What does: 9 Hole 2 Person Scramble mean?


----------



## jump15vc (Jul 30, 2006)

you play 9 holes with a partner. You each hit a drive and pick the best one. then you both hit that shot and pick the best one etc etc.


----------



## fitz-uk (Apr 28, 2006)

Good fun format, there are always low scores in this..

Have fun


----------



## GlennM (Mar 19, 2007)

Isn't that BEST BALL? WHat's the difference?

So if it's two players you play aginst another pair in a foursome right?


----------



## fitz-uk (Apr 28, 2006)

better ball is 2 people in a team, playing their own shots from wherever they are and its the lowest score from the two.


----------



## BrianMcG (Apr 7, 2007)

People confuse Best Ball and Scramble a lot for some reason. But as fitz said (and some others):

Best Ball (Four Ball): Each player plays their own ball and they take the lowest score of the hole.

Scramble: Each player hits a drive and each player will play from the best shot until the ball is holed. This is like getting a mulligan on every shot.

Alternate Shot (Fousomes): The golfers on the same team take alternate shots throughout the match, with the same ball.

You would only be playing against another team of two if this were a match play event.
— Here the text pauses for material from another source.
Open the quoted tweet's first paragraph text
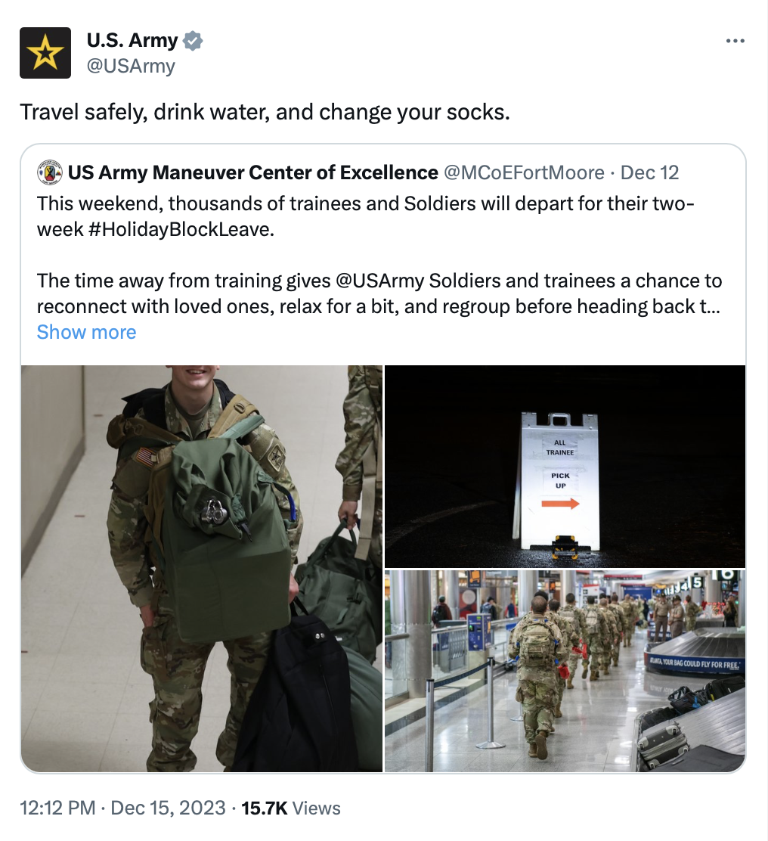The height and width of the screenshot is (841, 768). point(366,217)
More than likely its just a nine hole scramble with two man teams as in you will be playing everyone else in your flite.


----------



## GlennM (Mar 19, 2007)

BrianMcG said:


> People confuse Best Ball and Scramble a lot for some reason. But as fitz said (and some others):
> 
> Best Ball (Four Ball): Each player plays their own ball and they take the lowest score of the hole.
> 
> ...


I don't understand how you log the score on a scramble then? If each player hits from the same spot until holed, everyone gets the same score?


----------



## jump15vc (Jul 30, 2006)

theres no individual score you put down the team score since you get 2 chances at each shot


----------



## GlennM (Mar 19, 2007)

So on a tournament that is 9 Hole 2 Person Scramble it probably is 4 people in a group right (2 person teams).


----------



## Doby45 (Mar 7, 2007)

Yes, you would still do your foursomes, but there would only be two on a team..


----------



## BrianMcG (Apr 7, 2007)

GlennM said:


> So on a tournament that is 9 Hole 2 Person Scramble it probably is 4 people in a group right (2 person teams).


You are on a two person "team". You only record one score, that would be the first ball holed.


----------